Parents, funds and administration, they are a blessing and a curse. Parents can help alleviate stress and assist, they can also be overly controlling and opinionated. Funding is great! If you can get it, and it doesn't come with loads of paper work that wipes out dozens of trees. Administration, if they are supportive and work as team, for the best interest of the students, can make a world of difference. But if they hide behind a desk, demand what is unfeasible and are not supportive, then you might want to look for another job.
Parents! They can help the marching band carry their instruments at parades. Parents can organize and run fundraisers, communicate to other parents, make fliers, show support at meetings to aid the music program and be a great help to music educators. They can organize fundraisers (like bake sales, selling Smencils, plant sales, car washes, you name it) and help make the success of the music program a community effort. For one person (you as the music teacher), to not only teach your general classes, but band, chorus, orchestra, jazz, private lessons, do parades, concerts, fundraisers, attend every meeting known, gather information, contacting parents on concerns not directly related to the students grades or issues in school, can be overwhelming. It is simply not attainable to stretch yourself that thin.

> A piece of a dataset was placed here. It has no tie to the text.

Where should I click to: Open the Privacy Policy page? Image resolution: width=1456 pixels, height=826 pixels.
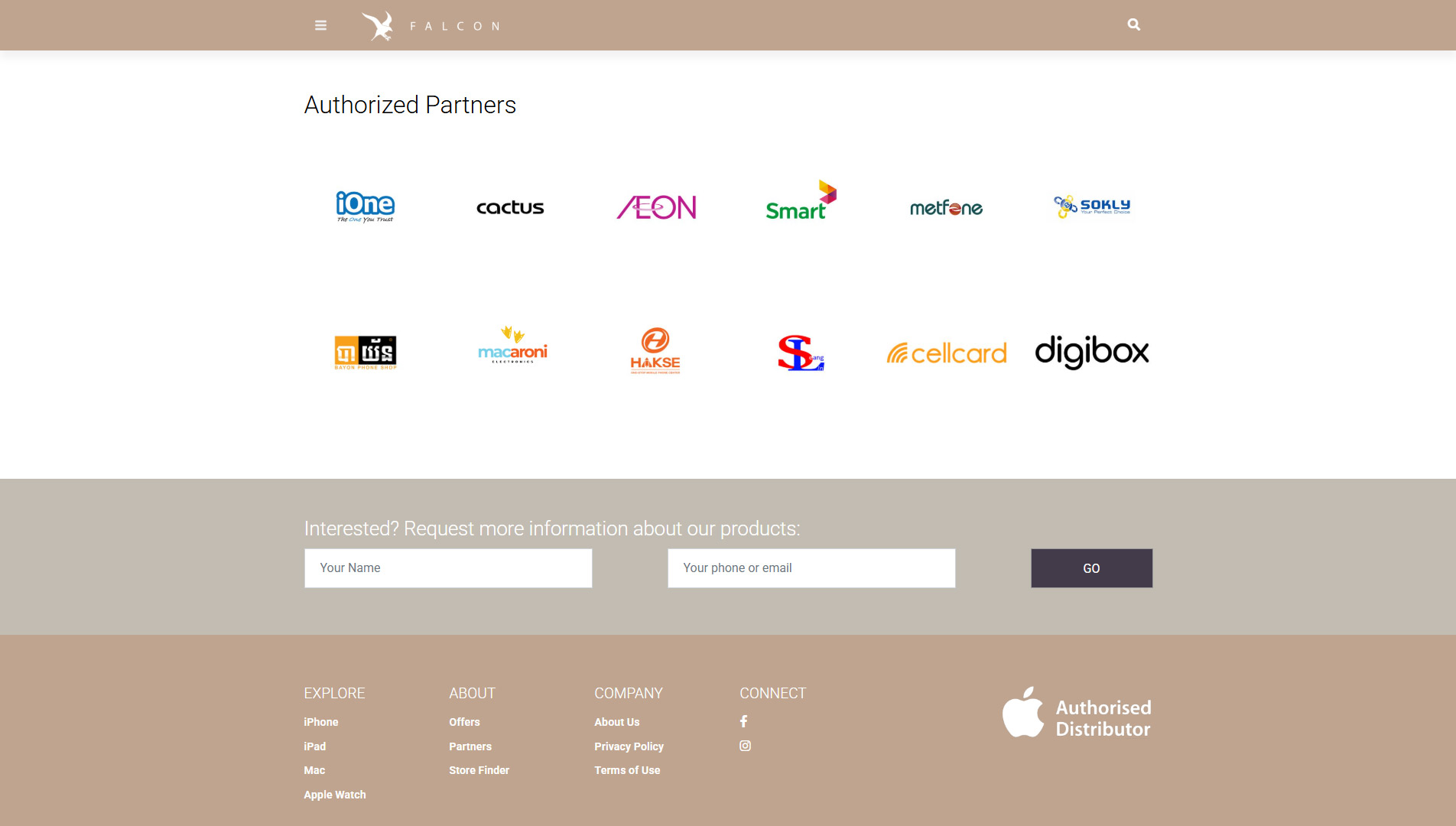(629, 746)
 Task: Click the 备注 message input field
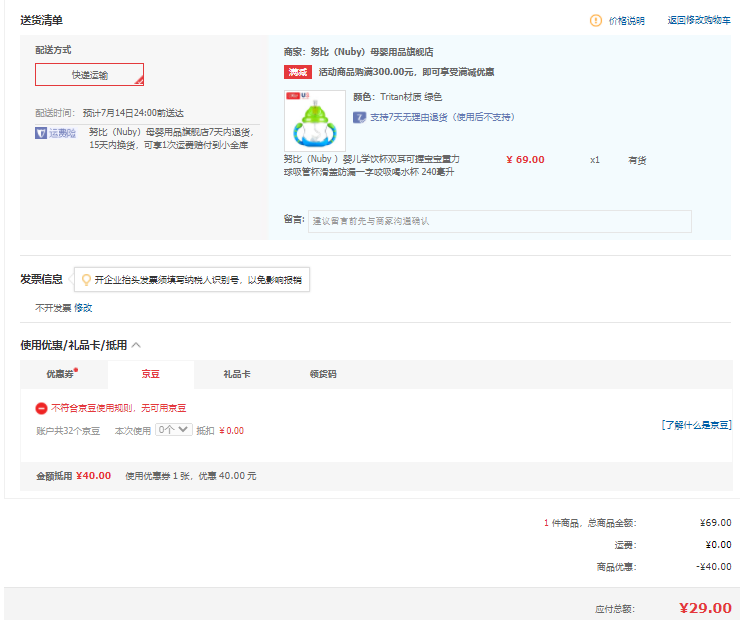(499, 221)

Downfall to parents? They can be overwhelming, opinionated, control addicts who try to overtake your entire music program, making you you not only look bad, but it reflects poorly on you, and is incredibly frustrating. Parents should not be expected to 'do it all' and if they feel as though they're entitled to in fact, 'do it all', then perhaps it is time for them to step down.
Funding can be a nightmare, it seems as though there's never enough funding. Funding and budgeting changes from year to year, so how do you help gain control of it in your favor? You can start by showing your chops as an educator, which will show through your students. You start by showing what you can do with what you have, gain the faith of the 'big guys' in charge, then you'll have more pull. Another way is by attending meetings, and not just sitting angrily in the back, sipping on a coffee complaining. Bring in studies and research backing why you need 'x' amount of funding, why, and how you will utilize that funding optimally. Another way to gain funding, write grants. It's my experience that the more grants you write, the more you increase the probability of receiving those grants (and the better you get at writing them).
Administration, the educational Gods who either reign terror or open up the portal to educational bliss! Hopefully your administrators are the latter of the two! Administrators should have the backs of their passionate, competent, and engaging educators, but also be honest when those educators are 'in the wrong' about something, of course in a productive manner. Some administrators aren't so pleasant. Some can view their administrator as being on a 'power trip', 'haven't taught in years and do not remember what it's like', 'don't care' etc. etc. Try to keep in mind that it isn't easy running an entire school, or district. Sometimes managing a single classroom is a task in and of itself, imagine an entire school. We as specialists deal with the majority of the schools students, not just a single class, so we can relate to our administrators on some level. Have patience with them, support them, have their back, and do what you can on your end. If you work with, and support your administrators you greatly increase the likelihood that they will return the favor.